##### TASK INPUTS

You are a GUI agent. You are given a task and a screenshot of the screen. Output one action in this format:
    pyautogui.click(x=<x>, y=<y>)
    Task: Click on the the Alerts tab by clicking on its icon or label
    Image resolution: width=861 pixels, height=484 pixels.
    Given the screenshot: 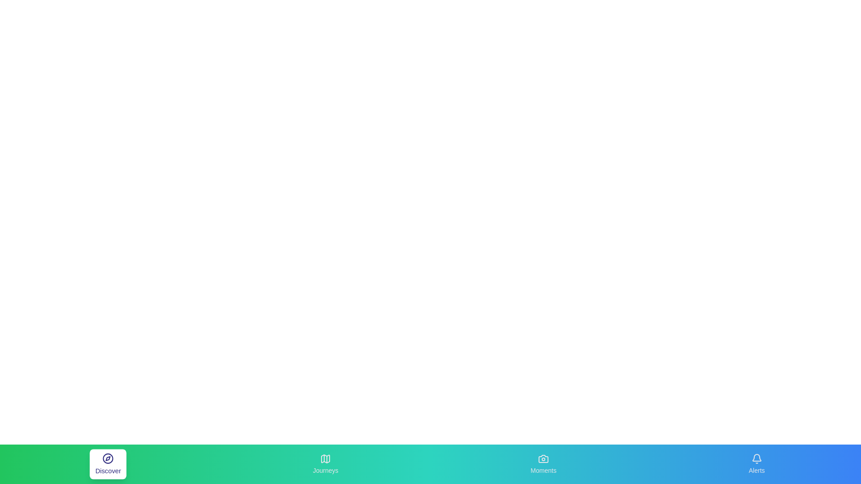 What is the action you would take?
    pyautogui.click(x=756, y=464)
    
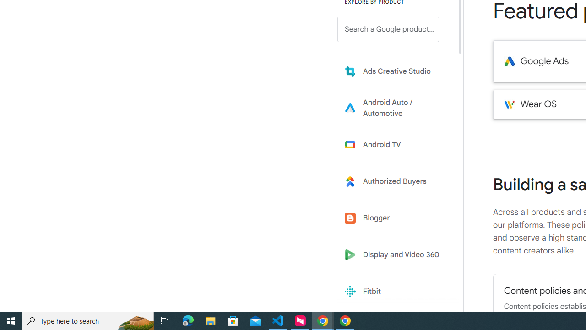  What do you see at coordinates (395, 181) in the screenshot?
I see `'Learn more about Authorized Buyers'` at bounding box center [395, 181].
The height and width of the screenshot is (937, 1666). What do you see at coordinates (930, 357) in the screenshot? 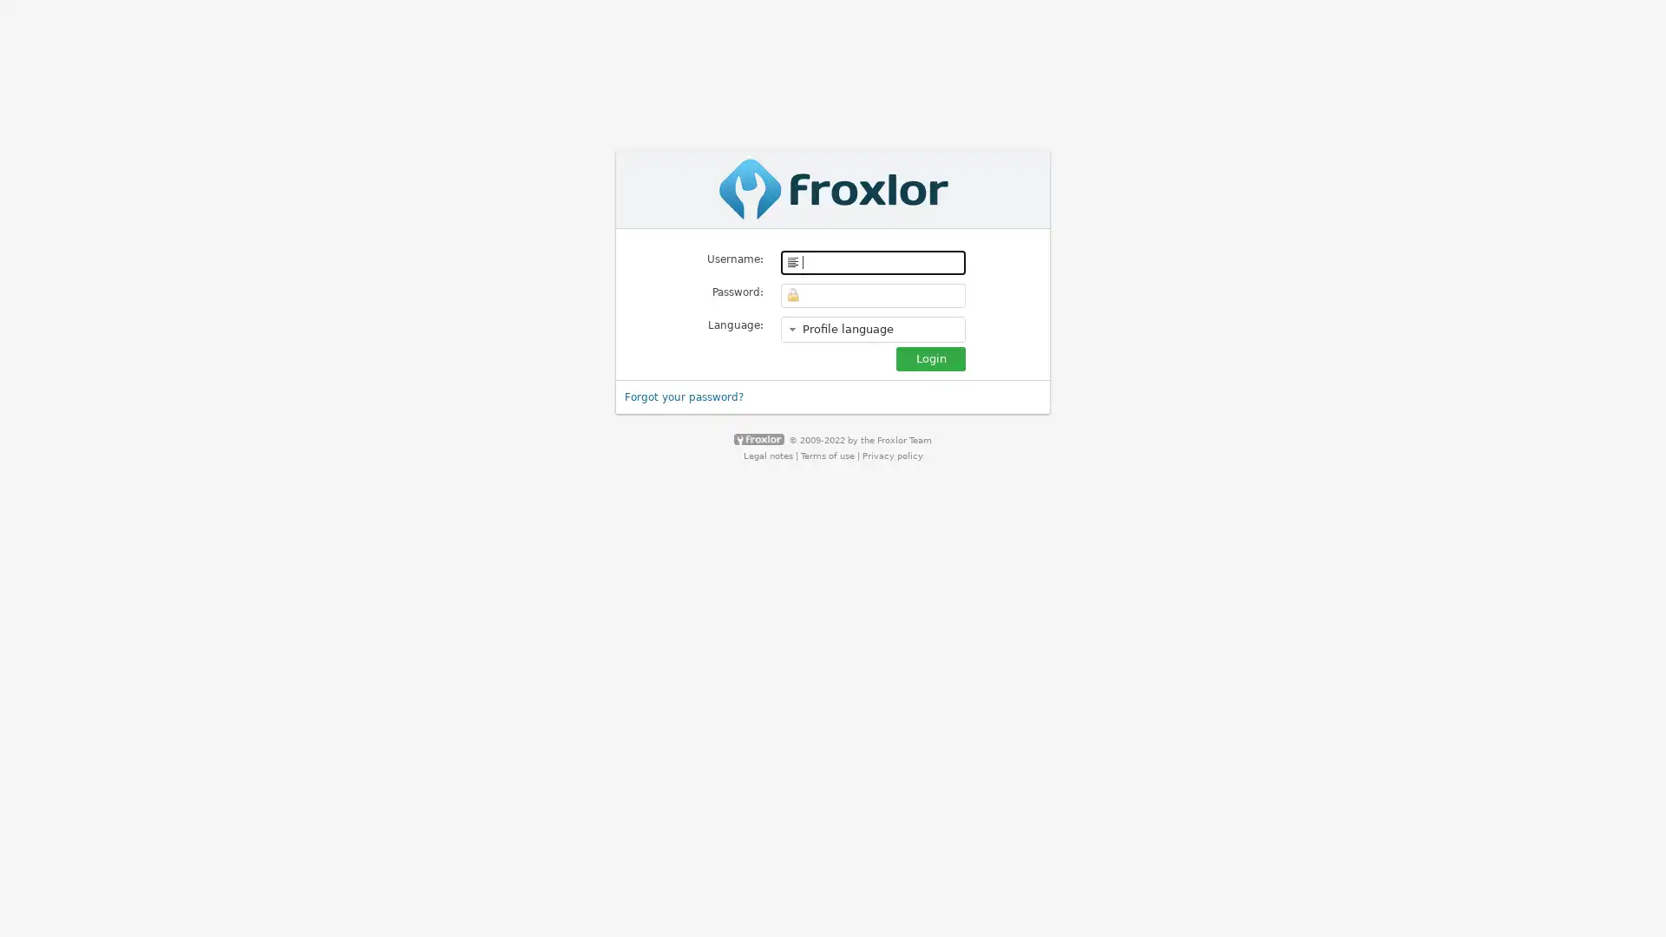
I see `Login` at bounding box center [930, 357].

##########
##### TASK INPUTS

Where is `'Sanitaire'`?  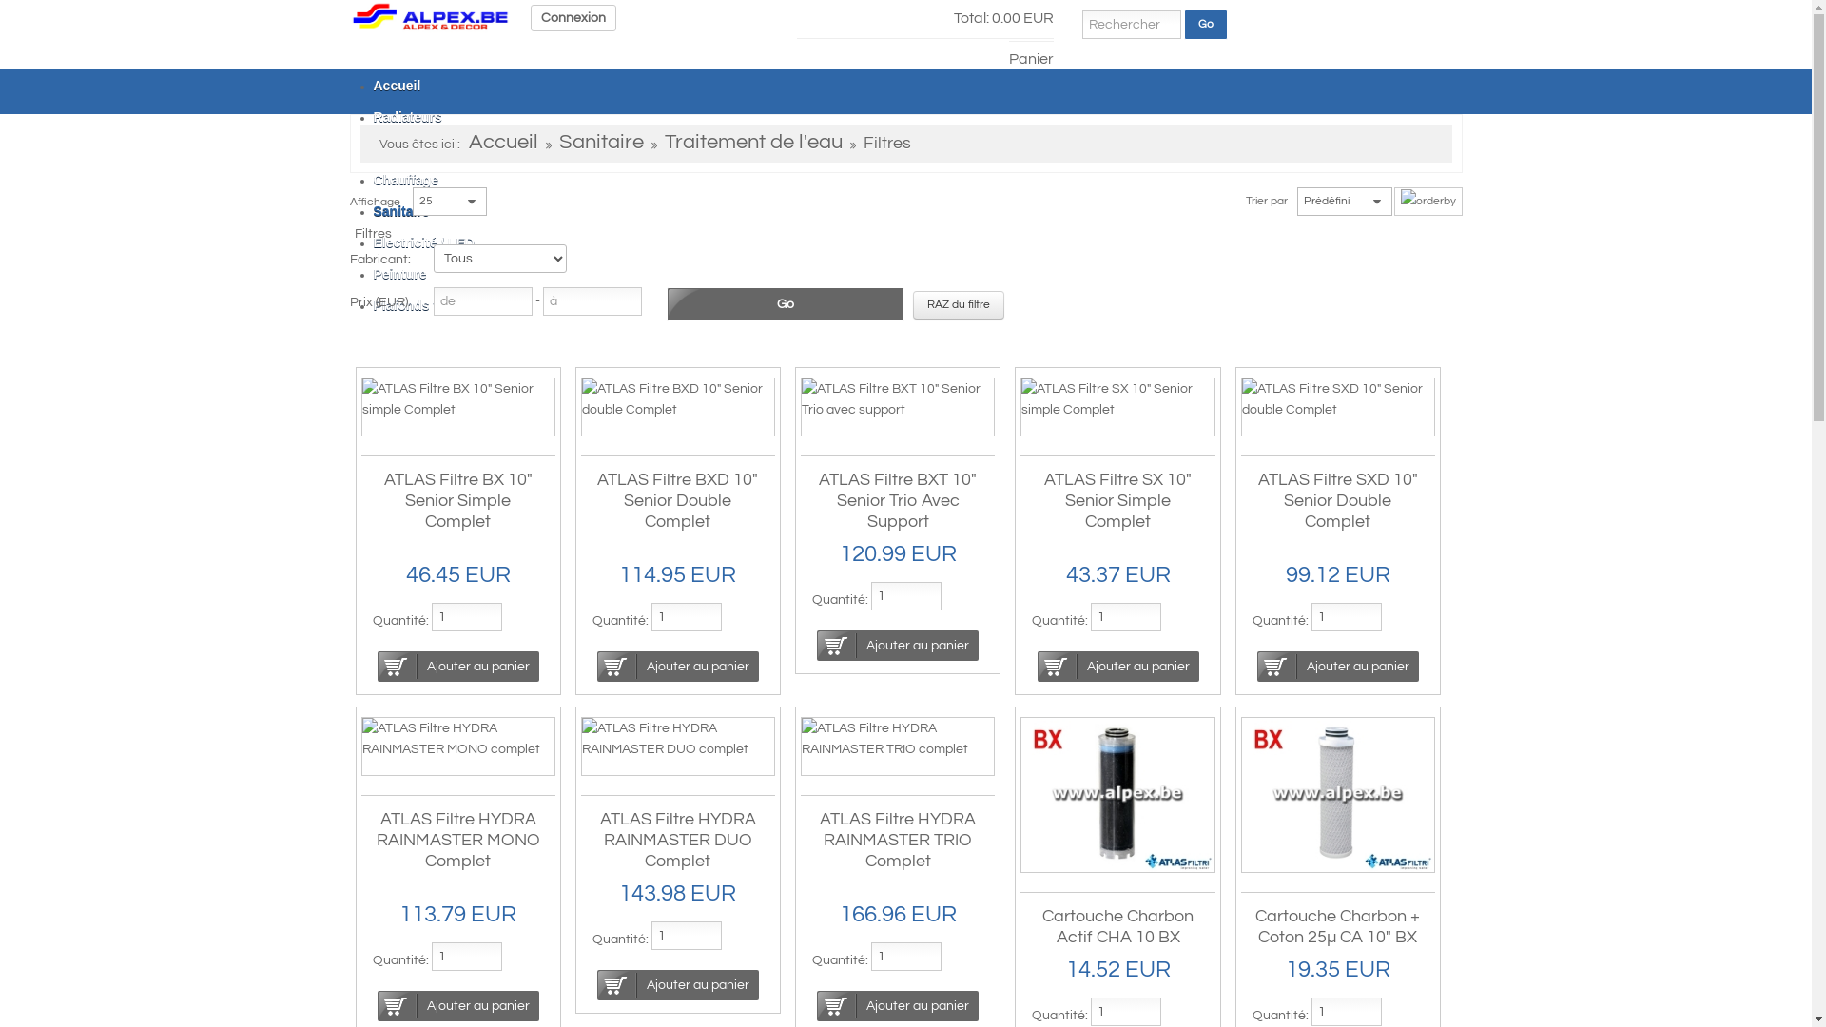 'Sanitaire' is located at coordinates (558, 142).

##########
##### TASK INPUTS

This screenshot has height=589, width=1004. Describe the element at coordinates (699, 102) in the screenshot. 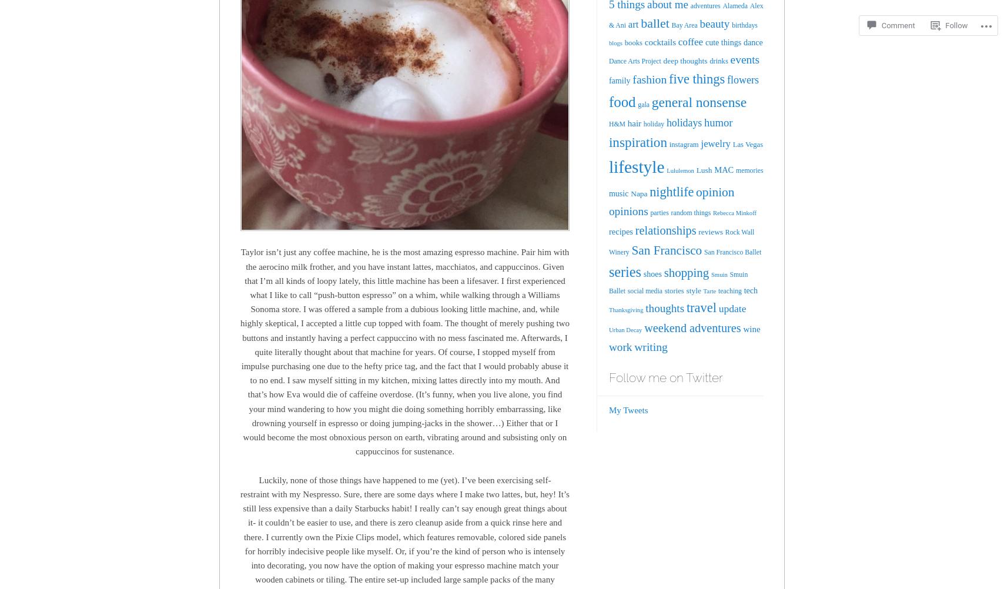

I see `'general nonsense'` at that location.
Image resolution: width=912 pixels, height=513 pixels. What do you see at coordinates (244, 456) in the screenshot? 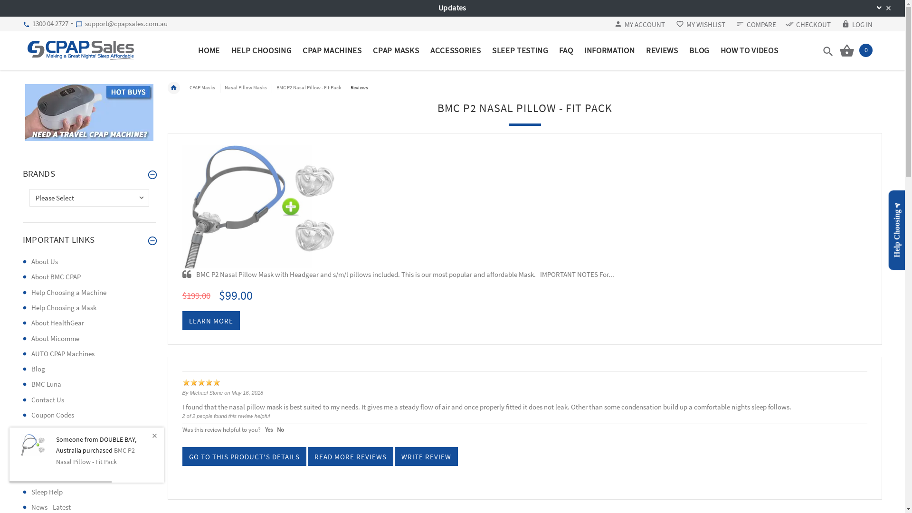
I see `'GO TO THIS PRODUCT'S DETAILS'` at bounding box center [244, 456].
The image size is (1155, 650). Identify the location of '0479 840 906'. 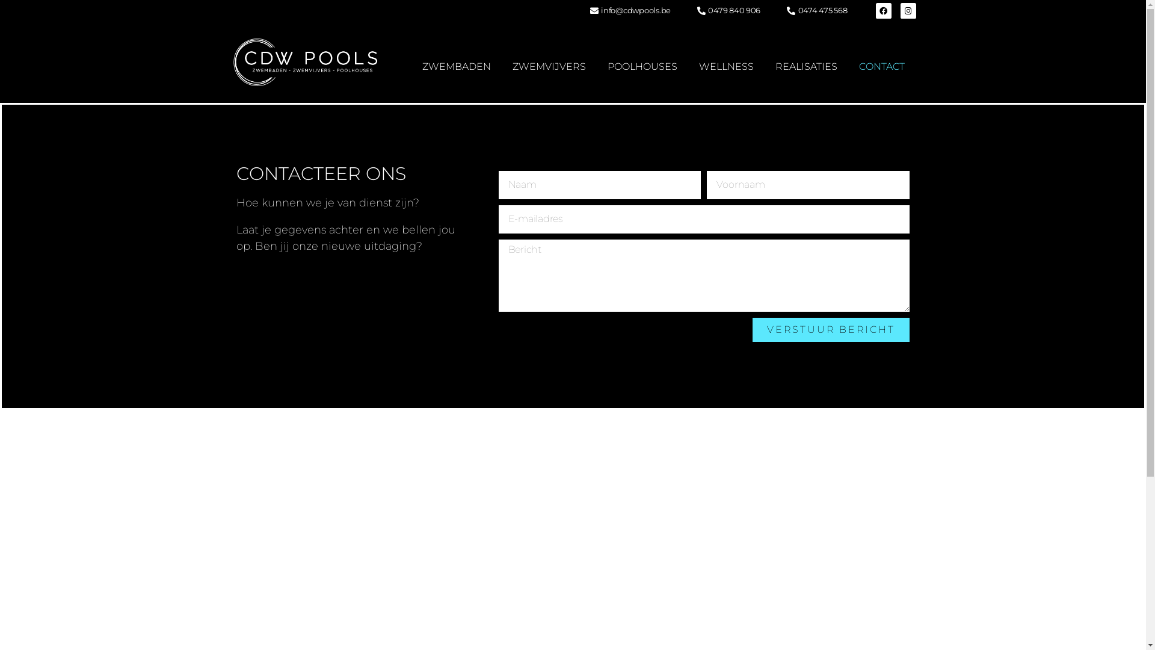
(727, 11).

##########

= TASK REQUIREMENTS =
Number the lines of the material above that run from the line containing "The height and" through the line containing "center [930, 357].", both included, skipping any blank lines and omitting the pictures.

= RESULT OF THE TASK =
1. The height and width of the screenshot is (937, 1666). What do you see at coordinates (930, 357) in the screenshot? 
2. I see `Login` at bounding box center [930, 357].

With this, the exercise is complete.